In this paper, state-of-the-art installation analysis based on DnV-RP-H103 with a new approach to model the complex hydrodynamic loads at splash zone is described. Through recent installation work, this procedure is exemplified and the lessons learnt from the installation of subsea structures and long spools are discussed. A novel method by sub-surface tow, to install heavy subsea structure using a small construction vessel is out lined and the lessons learnt from installation of four structures are discussed.
The project experience showed that DNV-RP-H103 provides an excellent basis for the lifting analysis. In the recent North Sea installation campaign, by applying the new approach, a safe installation was performed at higher sea state. The sub-surface tow method proposed is robust and safe method to install heavy structures using small construction vessels and the lessons learnt from these installation campaigns clearly indicate that this method is easy, safe and robust in harsh environment.
The challenges in the installation of subsea structures are increasing very rapidly in the recent years. Larger and heavier subsea structures are being installed in harsh environments and in deep waters. Novel installation methods need to be devised to install heavy structures using small vessels. Also, sophisticated lifting analysis is needed to establish safe installation criteria.
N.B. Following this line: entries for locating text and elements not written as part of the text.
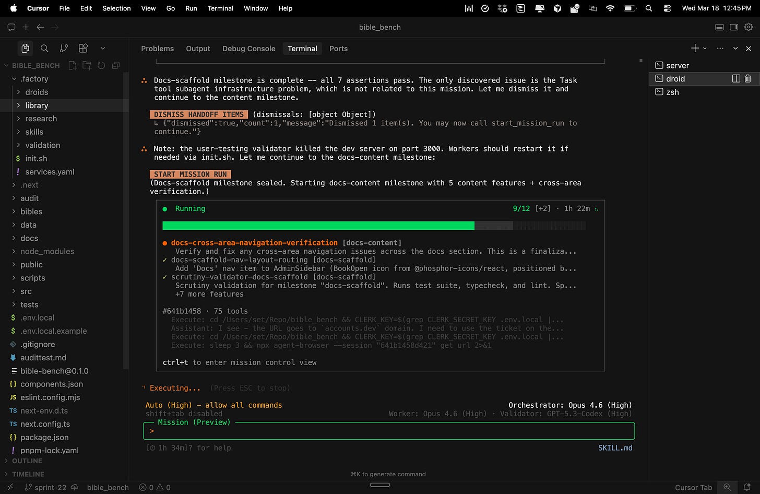
Task: Switch to the Debug Console tab
Action: click(x=248, y=49)
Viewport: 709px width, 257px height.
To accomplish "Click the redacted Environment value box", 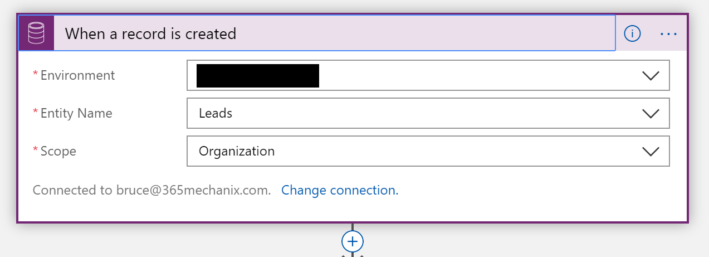I will coord(258,76).
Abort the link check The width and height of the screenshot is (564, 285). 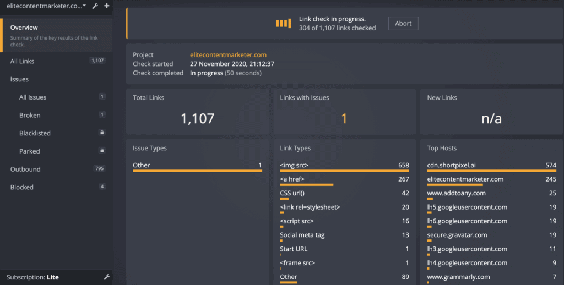[403, 24]
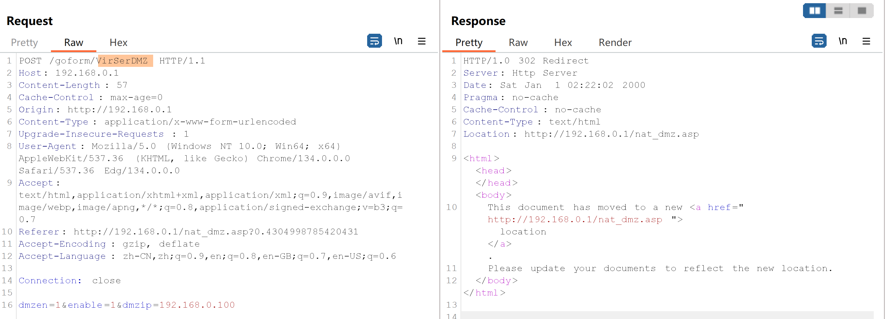This screenshot has height=319, width=886.
Task: Switch to Hex tab in Response
Action: [x=563, y=43]
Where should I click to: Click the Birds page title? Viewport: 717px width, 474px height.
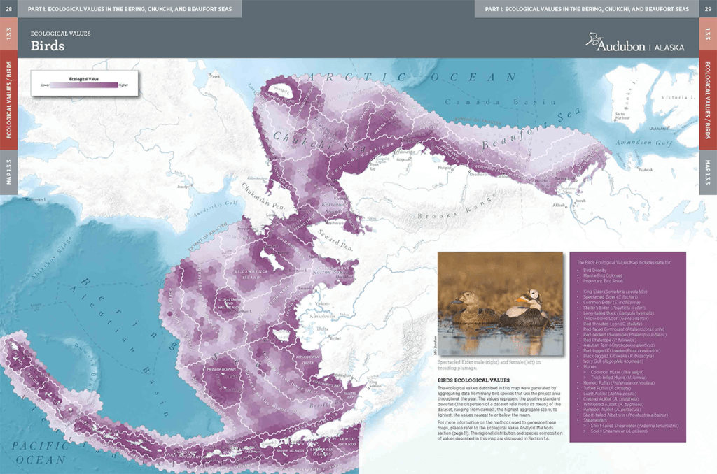(48, 46)
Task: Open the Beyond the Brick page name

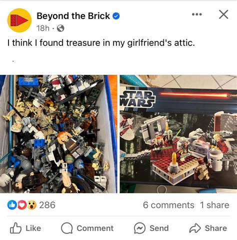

This paper presents the outlined offshore lifting installation operation and a novel tow and installation method. It includes a description of associated equipment with specifications, analysis, verification and experiences.
Installation of subsea structure, lifting operations
Subsea structures have increased in weight and size in the recent years. Larger monohull construction vessel with a high capacity cranes have entered the marked to be able to take the challenge to install large structures in the harsh environment such as in the North Sea. The Skarv project where 24 lift were performed with use of the construction vessel Seven Seas with various types of structures of extreme weight combined with large outer dimension was performed over campaigns in 2009 and 2010. The Subsea Template Structure was designed to be installed as three modules to reduce the overall weight. The modules consisted of a foundation structure, manifold and a protection structure.
Structures installed by Seven Seas as follows: Five Subsea Templates Structures (4 slots and 6 slots) divided in three modules, Template Foundation structures, Template Manifolds and Template Protection Structures. Also one Gas Injection Riser Base, four Umbilical Riser Base, two Pipe line End manifold and two Export Riser Bases
Even with 400 Te capacity mast crane these structure became a challenge to install giving an acceptable and safe installation criteria. State-of-the-art installation analysis based on DnV-RP-H103 with a new approach to model the complex hydrodynamic loads at splash zone was needed to establish that the lift would be possible based on expected weather at Skarv Field.
Wet tow and installation of subsea templates
Traditionally massive Subsea templates as the Tyrihans-templates are installed using heavy-lift vessels. Due to limited availability of heavy-lift vessels, a challenge to develop an alternative concept was introduced. The challenge was to come up with a safe, cost-effective and flexible system with reduced requirements to the installation vessel.